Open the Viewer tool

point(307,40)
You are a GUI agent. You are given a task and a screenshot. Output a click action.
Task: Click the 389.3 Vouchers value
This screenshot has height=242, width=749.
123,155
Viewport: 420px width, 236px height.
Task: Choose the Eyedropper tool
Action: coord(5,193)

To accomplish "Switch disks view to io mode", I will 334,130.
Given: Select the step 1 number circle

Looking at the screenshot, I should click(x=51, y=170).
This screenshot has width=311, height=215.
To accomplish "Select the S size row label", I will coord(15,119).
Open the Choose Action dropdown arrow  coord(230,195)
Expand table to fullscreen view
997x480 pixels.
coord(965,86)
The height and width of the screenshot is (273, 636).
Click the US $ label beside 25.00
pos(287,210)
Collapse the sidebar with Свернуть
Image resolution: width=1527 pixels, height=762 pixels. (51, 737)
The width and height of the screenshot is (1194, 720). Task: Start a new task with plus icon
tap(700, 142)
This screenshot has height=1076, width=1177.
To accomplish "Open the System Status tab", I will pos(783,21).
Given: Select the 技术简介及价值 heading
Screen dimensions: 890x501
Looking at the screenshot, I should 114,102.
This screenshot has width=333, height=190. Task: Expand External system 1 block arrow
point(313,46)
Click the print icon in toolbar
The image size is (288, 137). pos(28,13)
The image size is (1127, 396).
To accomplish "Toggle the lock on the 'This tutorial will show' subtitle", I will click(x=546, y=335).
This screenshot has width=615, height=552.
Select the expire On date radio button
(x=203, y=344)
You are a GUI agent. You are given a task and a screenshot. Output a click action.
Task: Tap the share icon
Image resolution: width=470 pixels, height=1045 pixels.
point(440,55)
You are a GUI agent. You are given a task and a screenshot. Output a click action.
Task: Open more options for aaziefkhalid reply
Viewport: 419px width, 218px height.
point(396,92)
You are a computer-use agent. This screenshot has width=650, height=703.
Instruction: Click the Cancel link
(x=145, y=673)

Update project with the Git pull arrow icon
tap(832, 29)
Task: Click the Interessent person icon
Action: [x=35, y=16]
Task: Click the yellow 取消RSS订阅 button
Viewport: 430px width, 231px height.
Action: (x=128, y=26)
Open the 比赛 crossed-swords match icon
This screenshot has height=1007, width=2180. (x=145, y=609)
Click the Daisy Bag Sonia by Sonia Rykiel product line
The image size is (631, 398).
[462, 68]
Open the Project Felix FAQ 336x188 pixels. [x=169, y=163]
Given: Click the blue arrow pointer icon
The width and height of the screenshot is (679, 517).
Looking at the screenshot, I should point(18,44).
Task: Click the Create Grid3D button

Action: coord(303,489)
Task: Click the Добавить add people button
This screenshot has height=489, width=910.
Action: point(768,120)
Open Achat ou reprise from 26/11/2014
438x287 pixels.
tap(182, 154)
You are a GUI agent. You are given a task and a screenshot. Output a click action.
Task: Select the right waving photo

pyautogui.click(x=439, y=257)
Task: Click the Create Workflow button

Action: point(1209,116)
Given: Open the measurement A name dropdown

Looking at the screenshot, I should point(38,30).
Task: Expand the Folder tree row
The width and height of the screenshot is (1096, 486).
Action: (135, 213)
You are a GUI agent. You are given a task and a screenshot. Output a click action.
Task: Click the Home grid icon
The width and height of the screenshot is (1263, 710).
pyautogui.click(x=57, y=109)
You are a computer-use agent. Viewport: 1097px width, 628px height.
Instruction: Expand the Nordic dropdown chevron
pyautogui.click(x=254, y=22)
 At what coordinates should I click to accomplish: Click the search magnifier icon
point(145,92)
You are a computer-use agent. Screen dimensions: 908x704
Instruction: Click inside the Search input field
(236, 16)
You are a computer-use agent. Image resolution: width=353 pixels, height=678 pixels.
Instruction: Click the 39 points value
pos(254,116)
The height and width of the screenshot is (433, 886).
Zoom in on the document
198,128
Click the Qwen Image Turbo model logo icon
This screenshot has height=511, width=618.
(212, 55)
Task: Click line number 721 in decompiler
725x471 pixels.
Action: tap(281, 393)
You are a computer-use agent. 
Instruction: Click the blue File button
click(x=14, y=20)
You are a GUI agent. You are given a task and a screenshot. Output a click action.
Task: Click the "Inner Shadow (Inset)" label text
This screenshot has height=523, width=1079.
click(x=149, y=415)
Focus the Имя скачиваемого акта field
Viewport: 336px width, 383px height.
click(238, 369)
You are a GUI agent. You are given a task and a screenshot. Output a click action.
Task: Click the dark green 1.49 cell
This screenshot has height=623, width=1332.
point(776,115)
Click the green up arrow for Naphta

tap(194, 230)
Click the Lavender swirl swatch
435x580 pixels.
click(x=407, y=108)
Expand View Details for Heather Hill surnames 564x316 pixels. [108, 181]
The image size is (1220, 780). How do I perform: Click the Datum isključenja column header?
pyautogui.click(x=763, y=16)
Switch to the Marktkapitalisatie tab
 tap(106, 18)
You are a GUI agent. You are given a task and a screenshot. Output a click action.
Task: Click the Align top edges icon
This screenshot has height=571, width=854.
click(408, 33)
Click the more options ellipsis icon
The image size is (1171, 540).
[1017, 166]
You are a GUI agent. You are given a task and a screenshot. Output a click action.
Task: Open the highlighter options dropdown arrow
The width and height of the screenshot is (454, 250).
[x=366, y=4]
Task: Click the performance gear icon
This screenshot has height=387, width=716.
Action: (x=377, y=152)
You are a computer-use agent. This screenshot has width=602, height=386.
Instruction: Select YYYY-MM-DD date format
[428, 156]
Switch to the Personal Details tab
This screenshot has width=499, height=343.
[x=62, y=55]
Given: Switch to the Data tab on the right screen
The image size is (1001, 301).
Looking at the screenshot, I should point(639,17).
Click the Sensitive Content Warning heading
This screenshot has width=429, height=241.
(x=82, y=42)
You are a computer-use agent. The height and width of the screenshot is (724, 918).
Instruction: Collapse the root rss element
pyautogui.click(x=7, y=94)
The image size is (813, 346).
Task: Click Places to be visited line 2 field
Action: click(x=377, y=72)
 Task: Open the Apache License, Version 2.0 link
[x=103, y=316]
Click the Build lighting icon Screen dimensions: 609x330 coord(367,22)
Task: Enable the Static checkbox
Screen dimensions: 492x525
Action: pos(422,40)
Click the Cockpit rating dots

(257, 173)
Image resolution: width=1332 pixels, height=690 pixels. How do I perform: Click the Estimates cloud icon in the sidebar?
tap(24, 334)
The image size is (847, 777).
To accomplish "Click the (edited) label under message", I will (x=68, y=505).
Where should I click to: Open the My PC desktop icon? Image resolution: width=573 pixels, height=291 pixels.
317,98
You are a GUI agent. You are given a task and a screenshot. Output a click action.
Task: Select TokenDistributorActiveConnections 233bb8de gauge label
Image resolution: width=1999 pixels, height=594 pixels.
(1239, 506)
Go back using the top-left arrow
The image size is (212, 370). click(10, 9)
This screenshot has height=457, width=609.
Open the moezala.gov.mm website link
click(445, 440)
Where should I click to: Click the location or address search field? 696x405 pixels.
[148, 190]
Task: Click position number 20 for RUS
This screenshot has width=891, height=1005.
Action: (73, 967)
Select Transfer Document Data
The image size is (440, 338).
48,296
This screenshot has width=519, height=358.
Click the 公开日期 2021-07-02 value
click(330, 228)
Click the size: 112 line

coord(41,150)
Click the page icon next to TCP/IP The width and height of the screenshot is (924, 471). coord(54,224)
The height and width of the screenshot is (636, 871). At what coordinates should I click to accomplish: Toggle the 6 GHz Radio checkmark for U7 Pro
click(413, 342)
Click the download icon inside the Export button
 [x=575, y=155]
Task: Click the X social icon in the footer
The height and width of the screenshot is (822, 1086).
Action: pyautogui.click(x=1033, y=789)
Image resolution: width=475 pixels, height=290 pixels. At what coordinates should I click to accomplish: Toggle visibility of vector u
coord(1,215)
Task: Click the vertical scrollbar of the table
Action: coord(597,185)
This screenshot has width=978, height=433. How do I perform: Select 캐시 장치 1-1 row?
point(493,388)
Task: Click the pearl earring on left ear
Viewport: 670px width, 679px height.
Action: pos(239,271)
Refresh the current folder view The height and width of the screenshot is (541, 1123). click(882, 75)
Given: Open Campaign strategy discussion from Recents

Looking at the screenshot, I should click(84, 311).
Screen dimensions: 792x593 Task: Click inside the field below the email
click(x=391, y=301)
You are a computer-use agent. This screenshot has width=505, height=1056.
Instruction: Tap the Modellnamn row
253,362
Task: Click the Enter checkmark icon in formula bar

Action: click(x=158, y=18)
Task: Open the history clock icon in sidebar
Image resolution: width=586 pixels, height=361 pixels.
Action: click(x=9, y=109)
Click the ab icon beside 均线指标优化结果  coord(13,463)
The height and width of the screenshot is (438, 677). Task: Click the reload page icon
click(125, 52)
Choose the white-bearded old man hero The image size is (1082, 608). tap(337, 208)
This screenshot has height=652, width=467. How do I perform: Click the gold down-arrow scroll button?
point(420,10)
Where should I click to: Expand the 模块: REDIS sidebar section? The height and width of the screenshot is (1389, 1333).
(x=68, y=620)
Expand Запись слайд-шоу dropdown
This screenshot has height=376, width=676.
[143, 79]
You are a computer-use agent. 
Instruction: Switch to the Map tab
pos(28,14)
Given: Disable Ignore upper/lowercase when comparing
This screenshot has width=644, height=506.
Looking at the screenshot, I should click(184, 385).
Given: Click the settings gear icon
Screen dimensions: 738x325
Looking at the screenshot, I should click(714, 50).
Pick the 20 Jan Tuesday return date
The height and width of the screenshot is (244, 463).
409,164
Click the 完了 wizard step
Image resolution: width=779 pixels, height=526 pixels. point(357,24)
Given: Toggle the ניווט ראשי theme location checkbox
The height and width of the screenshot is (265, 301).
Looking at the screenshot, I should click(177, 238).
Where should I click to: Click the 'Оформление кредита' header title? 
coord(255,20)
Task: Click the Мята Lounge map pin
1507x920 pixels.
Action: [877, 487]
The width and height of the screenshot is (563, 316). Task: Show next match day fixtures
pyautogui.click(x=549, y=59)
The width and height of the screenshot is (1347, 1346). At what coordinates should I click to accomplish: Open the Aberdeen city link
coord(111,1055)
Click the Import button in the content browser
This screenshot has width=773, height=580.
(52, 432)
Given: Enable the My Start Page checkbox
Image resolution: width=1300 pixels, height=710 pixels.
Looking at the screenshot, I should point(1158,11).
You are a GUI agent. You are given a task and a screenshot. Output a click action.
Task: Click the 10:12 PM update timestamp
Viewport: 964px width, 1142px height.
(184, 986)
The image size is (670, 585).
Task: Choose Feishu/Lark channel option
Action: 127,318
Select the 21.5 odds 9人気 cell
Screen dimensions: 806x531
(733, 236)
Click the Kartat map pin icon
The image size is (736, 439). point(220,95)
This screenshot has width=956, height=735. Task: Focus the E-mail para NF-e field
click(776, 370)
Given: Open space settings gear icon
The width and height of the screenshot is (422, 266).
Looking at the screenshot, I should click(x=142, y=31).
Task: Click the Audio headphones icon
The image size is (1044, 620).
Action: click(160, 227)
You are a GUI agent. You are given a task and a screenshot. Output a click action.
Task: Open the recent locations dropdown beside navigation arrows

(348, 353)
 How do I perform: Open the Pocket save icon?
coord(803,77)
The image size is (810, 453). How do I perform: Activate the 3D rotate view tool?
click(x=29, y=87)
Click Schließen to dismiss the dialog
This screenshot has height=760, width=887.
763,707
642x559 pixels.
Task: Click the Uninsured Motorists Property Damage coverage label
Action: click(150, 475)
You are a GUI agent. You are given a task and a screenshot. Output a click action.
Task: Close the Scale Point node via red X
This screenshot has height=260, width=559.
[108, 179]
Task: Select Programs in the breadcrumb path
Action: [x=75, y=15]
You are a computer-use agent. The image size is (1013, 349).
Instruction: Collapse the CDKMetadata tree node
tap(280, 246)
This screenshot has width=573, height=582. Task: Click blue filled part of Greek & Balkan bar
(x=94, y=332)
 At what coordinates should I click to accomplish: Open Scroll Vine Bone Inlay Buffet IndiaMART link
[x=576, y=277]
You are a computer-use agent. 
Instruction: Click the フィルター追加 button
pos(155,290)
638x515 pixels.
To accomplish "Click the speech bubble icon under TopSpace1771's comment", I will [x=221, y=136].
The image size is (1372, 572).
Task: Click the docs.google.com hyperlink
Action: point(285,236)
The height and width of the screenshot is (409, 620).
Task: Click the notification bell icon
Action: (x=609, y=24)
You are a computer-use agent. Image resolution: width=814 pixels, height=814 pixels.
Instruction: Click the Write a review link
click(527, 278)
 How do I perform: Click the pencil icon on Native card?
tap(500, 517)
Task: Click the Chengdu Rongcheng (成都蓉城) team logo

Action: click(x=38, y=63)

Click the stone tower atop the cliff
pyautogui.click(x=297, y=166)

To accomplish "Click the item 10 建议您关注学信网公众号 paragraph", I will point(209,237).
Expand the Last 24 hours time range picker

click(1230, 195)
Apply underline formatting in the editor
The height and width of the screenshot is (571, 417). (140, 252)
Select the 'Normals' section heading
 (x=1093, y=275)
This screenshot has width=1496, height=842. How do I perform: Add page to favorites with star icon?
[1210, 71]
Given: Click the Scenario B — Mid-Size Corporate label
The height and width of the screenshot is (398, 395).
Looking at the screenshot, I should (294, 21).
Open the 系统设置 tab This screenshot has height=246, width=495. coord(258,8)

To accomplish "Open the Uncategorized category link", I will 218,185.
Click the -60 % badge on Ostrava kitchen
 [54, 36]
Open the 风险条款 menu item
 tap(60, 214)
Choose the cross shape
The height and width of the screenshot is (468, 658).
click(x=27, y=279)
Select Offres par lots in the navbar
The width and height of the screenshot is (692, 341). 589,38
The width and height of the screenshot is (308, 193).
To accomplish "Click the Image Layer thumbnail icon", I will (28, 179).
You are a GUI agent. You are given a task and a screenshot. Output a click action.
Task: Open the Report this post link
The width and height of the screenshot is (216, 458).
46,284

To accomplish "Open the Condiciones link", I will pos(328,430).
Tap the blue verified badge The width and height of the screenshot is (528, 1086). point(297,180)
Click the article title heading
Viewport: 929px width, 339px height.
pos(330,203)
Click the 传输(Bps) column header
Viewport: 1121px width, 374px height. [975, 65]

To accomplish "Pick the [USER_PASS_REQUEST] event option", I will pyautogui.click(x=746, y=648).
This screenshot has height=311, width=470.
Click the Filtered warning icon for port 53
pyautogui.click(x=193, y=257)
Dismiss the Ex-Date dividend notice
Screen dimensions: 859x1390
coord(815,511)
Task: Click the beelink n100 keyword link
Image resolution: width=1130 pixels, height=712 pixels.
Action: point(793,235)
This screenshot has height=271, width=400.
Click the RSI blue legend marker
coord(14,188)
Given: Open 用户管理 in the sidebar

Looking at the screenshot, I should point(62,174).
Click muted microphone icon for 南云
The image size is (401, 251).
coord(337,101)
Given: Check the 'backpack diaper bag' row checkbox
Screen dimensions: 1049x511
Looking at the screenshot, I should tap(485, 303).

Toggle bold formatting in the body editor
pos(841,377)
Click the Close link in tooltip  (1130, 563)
##############################
Lines after the one containing "Task: Click the 389.3 Vouchers value" are not part of the task. Output the entries exactly from their first line through that one.

◆ Solution
Open the Viewer tool

point(307,40)
You are a GUI agent. You are given a task and a screenshot. Output a click action.
Task: Click the 389.3 Vouchers value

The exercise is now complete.